El dueño de La Taberna
de Almanzor

Había visitado mucho
ese pequeño pueblo medieval. Conocía su entorno, su bosque, sus piedras,
su río, la calzada romana que asciende hasta las ruinas de Voluce, sus
escudos, los restos del castillo y su historia, las leyendas, el valle
donde dicen que Almanzor terminó para siempre con su buena media luna.
Conocía también el pequeño museo, el cristo románico; sus guisos
típicos y el buen chorizo secado al humo de las chimeneas cónicas, como
las de los celtíberos, sus antepasados. Sabía bien de la dificultad para
transitar sus empinadas y empedradas calles. Había comprado muchas veces
sobadillos y pan de leña.
De Calatañazor lo
conocía casi todo, pero me faltaba la Taberna de Almanzor. No podría
explicar porqué, pero el caso es que, en veinte años, nunca había
entrado en esa taberna.
Un 29 de diciembre,
alrededor de las 8 de la tarde la conocí; a ella, y a su dueño. Ahora,
tratando de describirla, me doy cuenta de que lo realmente interesante de
ese lugar no es tanto la taberna en sí, como la luz que la ilumina. Y,
curiosamente, me he fijado en todo menos en la iluminación.

 Hacia la mitad de la
calle principal de Calatañazor, a la derecha, asciende una callejuela
estrecha. Hacia la mitad de esa callejuela, un anuncio acorde con el
respetado entorno dice el nombre del establecimiento.

_Material de trabajo_:

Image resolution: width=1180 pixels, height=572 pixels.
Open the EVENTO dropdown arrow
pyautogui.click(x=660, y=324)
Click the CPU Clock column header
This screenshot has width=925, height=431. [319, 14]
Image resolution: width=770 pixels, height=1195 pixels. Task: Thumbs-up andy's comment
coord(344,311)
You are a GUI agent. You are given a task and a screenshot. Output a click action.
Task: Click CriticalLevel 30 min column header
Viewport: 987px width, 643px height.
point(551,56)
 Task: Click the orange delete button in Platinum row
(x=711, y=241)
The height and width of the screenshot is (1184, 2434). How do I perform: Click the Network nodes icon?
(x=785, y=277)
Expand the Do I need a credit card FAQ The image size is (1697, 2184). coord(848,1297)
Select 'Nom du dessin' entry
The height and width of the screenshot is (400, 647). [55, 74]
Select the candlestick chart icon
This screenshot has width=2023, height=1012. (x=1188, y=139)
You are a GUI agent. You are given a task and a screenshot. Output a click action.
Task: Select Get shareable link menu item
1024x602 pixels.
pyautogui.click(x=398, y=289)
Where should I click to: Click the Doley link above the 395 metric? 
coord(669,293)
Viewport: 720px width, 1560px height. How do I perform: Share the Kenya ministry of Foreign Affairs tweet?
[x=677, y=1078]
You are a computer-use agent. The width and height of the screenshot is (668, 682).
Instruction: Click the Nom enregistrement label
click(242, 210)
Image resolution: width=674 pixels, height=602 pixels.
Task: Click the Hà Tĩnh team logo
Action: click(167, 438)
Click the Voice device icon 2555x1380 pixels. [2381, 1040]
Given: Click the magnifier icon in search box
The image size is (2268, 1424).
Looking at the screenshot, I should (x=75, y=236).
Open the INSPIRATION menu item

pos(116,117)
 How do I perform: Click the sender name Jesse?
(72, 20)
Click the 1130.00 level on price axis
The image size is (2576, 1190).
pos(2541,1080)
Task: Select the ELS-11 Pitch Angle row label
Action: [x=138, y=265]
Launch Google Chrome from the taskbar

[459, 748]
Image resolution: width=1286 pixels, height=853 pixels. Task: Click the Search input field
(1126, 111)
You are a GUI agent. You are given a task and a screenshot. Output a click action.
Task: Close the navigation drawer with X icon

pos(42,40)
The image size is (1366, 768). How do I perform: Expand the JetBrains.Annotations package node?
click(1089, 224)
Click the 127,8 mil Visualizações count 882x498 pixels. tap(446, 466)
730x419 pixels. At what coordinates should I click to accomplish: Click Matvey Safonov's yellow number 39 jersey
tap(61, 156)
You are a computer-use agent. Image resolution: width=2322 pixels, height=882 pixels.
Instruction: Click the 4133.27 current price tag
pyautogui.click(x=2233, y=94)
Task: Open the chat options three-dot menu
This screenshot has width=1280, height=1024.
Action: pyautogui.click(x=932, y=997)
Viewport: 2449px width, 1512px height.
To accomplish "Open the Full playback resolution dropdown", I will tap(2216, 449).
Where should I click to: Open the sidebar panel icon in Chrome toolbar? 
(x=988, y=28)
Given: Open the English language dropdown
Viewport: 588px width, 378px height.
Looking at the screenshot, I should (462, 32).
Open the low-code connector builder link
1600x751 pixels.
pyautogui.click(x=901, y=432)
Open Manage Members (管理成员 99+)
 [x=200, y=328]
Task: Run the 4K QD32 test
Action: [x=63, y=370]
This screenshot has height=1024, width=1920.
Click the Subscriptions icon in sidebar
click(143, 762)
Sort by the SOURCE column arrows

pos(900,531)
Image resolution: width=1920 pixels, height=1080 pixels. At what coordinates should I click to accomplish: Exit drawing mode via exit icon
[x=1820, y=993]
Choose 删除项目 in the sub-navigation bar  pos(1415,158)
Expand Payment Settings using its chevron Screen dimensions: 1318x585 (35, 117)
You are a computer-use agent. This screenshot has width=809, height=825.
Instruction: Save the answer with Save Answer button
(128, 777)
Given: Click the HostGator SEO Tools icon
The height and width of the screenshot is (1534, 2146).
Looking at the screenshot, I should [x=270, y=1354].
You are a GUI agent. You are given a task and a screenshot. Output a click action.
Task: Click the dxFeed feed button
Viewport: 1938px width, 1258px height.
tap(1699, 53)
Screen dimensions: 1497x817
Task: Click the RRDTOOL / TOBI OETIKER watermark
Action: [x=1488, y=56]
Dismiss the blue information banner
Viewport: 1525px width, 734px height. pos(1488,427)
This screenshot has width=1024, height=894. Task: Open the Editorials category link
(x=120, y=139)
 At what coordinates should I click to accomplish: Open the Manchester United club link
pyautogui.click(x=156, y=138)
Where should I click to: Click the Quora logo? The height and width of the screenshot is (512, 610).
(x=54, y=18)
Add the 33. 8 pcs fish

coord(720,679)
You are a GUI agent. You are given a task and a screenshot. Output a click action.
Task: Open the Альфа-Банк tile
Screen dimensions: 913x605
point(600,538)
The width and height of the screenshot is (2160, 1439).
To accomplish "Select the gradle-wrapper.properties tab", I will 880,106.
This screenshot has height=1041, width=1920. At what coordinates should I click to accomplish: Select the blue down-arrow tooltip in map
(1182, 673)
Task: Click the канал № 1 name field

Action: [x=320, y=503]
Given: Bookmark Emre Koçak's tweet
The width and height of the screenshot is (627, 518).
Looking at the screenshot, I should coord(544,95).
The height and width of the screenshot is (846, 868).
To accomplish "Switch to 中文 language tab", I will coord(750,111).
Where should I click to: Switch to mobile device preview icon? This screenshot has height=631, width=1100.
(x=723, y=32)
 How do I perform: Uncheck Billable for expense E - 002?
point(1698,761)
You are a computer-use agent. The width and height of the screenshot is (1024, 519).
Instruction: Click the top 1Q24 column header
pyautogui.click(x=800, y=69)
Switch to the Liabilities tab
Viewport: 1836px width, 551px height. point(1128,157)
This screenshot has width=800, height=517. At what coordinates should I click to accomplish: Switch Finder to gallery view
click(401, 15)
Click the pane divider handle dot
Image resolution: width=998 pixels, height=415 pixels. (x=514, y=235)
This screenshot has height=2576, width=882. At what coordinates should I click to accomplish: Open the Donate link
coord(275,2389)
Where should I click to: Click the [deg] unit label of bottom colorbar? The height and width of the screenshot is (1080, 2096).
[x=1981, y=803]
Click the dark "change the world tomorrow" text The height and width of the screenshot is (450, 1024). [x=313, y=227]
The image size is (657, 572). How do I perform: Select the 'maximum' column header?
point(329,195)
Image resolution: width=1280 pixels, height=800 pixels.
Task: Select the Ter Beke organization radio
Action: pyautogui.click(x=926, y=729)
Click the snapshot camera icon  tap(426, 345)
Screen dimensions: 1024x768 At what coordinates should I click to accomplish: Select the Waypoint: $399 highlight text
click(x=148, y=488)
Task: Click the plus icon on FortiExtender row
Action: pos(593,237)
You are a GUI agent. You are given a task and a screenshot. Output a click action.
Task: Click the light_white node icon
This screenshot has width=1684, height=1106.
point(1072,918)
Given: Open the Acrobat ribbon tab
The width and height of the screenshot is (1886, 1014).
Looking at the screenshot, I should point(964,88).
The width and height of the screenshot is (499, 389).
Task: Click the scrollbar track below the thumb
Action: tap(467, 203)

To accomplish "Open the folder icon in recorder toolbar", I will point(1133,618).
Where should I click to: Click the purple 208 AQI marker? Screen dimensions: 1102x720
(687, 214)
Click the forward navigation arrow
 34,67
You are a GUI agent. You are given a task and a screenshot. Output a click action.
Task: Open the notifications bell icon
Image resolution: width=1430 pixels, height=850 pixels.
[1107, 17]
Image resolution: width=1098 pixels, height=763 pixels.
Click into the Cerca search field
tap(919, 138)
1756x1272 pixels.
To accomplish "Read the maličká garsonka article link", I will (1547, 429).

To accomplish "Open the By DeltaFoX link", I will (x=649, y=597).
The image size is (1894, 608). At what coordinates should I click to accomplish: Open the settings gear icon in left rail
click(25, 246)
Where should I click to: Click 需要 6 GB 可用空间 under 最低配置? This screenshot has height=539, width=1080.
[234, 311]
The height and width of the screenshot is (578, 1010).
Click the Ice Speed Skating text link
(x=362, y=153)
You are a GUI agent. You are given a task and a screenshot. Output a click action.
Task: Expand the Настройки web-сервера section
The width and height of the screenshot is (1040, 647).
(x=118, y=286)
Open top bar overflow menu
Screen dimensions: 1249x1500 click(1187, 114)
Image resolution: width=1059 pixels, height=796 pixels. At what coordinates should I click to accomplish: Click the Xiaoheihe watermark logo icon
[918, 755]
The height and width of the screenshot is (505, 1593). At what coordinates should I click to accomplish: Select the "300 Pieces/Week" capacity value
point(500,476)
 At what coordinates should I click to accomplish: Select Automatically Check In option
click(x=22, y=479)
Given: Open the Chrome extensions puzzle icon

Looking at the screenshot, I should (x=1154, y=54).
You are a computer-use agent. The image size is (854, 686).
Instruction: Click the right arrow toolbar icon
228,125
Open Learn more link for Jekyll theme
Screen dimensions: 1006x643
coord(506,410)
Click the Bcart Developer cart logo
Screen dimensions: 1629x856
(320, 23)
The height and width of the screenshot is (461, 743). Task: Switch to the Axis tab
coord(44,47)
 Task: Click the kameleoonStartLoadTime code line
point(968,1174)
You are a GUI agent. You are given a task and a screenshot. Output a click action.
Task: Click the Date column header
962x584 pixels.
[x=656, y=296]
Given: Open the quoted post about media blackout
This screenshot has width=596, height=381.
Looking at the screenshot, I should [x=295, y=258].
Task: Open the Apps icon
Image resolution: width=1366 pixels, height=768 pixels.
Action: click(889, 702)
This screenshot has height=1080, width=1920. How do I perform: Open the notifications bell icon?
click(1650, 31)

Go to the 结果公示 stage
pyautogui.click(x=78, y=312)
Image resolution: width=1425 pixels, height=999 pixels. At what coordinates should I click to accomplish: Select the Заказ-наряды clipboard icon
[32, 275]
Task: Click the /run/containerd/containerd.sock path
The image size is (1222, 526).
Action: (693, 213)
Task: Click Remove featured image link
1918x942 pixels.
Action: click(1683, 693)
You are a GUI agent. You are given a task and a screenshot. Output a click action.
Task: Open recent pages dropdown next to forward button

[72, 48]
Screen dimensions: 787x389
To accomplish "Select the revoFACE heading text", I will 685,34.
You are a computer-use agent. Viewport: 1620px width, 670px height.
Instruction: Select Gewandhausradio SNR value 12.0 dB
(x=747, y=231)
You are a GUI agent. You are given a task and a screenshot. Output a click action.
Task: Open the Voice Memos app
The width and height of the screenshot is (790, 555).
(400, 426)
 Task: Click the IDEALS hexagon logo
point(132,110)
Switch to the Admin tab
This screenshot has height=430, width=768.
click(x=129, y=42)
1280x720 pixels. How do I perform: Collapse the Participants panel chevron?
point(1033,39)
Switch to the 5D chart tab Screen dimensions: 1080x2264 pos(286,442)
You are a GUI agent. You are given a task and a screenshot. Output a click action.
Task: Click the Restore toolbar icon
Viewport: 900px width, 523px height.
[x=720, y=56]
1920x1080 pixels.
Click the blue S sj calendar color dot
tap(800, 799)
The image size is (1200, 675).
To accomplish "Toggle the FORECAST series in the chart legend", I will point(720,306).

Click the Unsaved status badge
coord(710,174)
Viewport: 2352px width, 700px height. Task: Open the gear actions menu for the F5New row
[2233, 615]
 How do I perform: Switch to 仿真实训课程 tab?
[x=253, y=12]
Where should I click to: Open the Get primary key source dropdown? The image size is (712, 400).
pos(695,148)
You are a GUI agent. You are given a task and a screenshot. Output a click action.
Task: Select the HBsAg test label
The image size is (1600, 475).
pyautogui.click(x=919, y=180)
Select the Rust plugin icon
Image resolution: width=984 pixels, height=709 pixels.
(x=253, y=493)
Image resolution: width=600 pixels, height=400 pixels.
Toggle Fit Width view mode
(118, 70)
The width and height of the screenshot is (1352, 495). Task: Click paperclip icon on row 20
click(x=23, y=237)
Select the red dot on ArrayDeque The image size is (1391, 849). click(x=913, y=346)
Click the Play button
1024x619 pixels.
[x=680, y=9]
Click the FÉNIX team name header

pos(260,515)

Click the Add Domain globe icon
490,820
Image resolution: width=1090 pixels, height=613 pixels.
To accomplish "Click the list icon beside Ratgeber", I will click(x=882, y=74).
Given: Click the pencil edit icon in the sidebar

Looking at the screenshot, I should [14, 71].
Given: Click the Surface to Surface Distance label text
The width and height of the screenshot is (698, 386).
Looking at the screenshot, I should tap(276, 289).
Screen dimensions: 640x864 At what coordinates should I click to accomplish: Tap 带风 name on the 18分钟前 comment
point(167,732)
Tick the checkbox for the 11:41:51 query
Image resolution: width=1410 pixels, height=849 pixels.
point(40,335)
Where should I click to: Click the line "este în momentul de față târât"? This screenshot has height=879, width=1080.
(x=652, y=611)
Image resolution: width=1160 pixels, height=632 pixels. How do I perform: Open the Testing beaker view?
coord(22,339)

_Tarea propuesta A_:
Transcribe sin ningún cambio el tramo de filas que va desde la que contiene "The image size is (657, 572)." hasta la que contiene "Action: pos(593,237)", ambas incluidas.
_Tarea propuesta B_:
Retoma el texto sobre la Taberna de Almanzor y continúalo a partir de su última frase.
El texto sobre la Taberna de Almanzor y las filas proceden de fuentes distintas.

_Respuesta A_:
The image size is (657, 572). How do I perform: Select the 'maximum' column header?
point(329,195)
Image resolution: width=1280 pixels, height=800 pixels.
Task: Select the Ter Beke organization radio
Action: pyautogui.click(x=926, y=729)
Click the snapshot camera icon  tap(426, 345)
Screen dimensions: 1024x768 At what coordinates should I click to accomplish: Select the Waypoint: $399 highlight text
click(x=148, y=488)
Task: Click the plus icon on FortiExtender row
Action: pos(593,237)

_Respuesta B_:
La taberna tal vez fuera
en su día estanco, tienda donde se vendía lo necesario para sustentar un
modesto hogar, lugar también para tomar un vaso de vino, o todo junto.
Está ubicada en el zaguán de la casa, cuadrado, no excesivamente grande,
con unos cuantos escalones anchos al fondo y a la derecha que, tal vez,
conducen a la vivienda. A la izquierda se halla el mostrador; sirve de
base para los vasos un gran madero que cierra por las noches un espacio
donde se guardan las botellas y desde donde se sirve al cliente. Forma el
cuadrado interior con la madera un a modo de garita de feria de tiro al
blanco. Frente a ese espacio hay dos mesas, y junto a una de ellas una
estufa de leña quema madera de enebro. Una madera que perfuma la calle
con el humo, y el establecimiento cada vez que la boca de la estufa se
levanta para meter más madera.
Colgados de una de las
vigas, boca abajo, grandes ramos de hierbas de los alrededores adornan un
espacio ya de por sí acogedor. Dentro de la garita, desde donde se sirve
al cliente un vino clarete de la frasca, cuelga un quinqué barroco. Los
vasos están colocados dentro de un pequeño armario de madera oscura
protegidos los huecos delanteros por unos visillos blancos. Al otro lado
una puerta comunica con la cocina; a través de un cristal pueden verse
los chorizos colgados de un palo.
Junto a la escalera una
caja de cartón contenía un surtido de los muchos fósiles que se
encuentra por toda la zona y, detrás de esa caja, otra se mostraba
repleta de astillas de perfumada madera de enebro, "ahora dicen que
sabina –nos aclaró el dueño- pero siempre la hemos llamado enebro;
cuesta mucho cortarla".
Toda la taberna está
limpia y caliente. Y en ese entorno se comprende que los clientes de esa
tarde –cuatro en la pequeña barra y dos en las mesas- fueran
extremadamente amables, tanto entre ellos, como con los que entrábamos,
saludando casi con afecto.
Nada desentona en la
Taberna de Almanzor; tampoco los clientes. Parece lo que es, el zaguán de
la casa familiar, donde todos se reunen alrededor de la estufa de leña.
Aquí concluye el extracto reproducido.